Not only was there a general hysteria around the perceived threat of witches, but it also became a way to curry good favour with the king by engaging in what seemed to be his focus: the persecution of people who he saw as having entered into a pact with the devil. In fact, the opening letter addressed to the reader of Daemonologie makes James’ motives in writing the text blatantly clear:
“The fearefull aboundinge at this time in this countrie, of these detestable slaves of the Devill, the Witches or enchanters, hath moved me (beloved reader) to dispatch in post, this following treatise of mine, not in any way (as I protest) to serve for a shew of my learning and ingine, but onely (mooved of conscience) to preasse thereby, so farre as I can, to resolve the doubting harts of many; both that such assaultes of Sathan are most certainly practized, and that the instrumentes thereof, merits most severely to be punished…”
A pact with the devil is cited specifically in the dittays against Thomas Leis, as the first accusation cited against him. It is said that Thomas Leis, his mother Janet Wishart, Isobel Cockie and many other witches went to the Mercat cross and danced with the devil on Halloween. By the time that the accusations were levelled against Thomas, his mother had already been executed (noted by use of the word umquhill against Janet’s name). Before her execution, she confessed to something never levelled against her as an accusation: that the night before her death, the devil had come to visit her and Thomas and spoken to them. This seems like strange behaviour, when Janet had taken such pains to deny accusations against her in trial. Why she would have done this is unclear from the documentation of the time.
The mention of the devil in dittays aligns with text from the Malleus Malificarum, which stressed the communion between the devil and witches, as his servants. While the average Aberdonian would not have had access to the contents of the Malleus Malificarum in 1597 and may have levelled accusations more understandable to their daily lives (such as livestock death, crop failure or, as Janet was accused of, making someone hot then cold in the same day), accusations that involved Witches communing with the devil were more likely to have come from someone who knew the contents of Heinrich Kramer’s seminal witch hunting text. However, we can only speculate what made Janet confess to speaking with the devil, when she had previously denied the accusation at her trial.
What we do know is that the accusations of witchcraft did not end with Janet and Thomas. About a month later, the rest of their family found themselves also accused of witchcraft: Janet’s husband John Leis and their remaining children, Elspet, Janet and Violet, were all accused of witchcraft, as well as Janet Leis’ husband John Allen.

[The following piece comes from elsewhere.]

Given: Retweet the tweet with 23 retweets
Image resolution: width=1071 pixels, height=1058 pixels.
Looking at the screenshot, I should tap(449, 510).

Janet is accused of learning witchcraft from her mother and her husband accused of assisting her.
It is unclear what happened to the rest of the family and when. There seems to be reference to the family being banished from the Burgh, although accounts contradict each other regarding the details of this banishment. What is clear is that the whole family was affected by the initial accusations again Janet and Thomas.
The records of the time, though sporadic in the information that has survived, weave a picture of a brutal witch hunt that ripped through every member of the Leis family. While Heinrich Kramer and King James VI were able to give their thoughts and accounts in detail, thanks to their status and influence, all we have commemorating the lives of Janet Wishart and Thomas Leis are the records of the dittays against them and the materials used to execute them.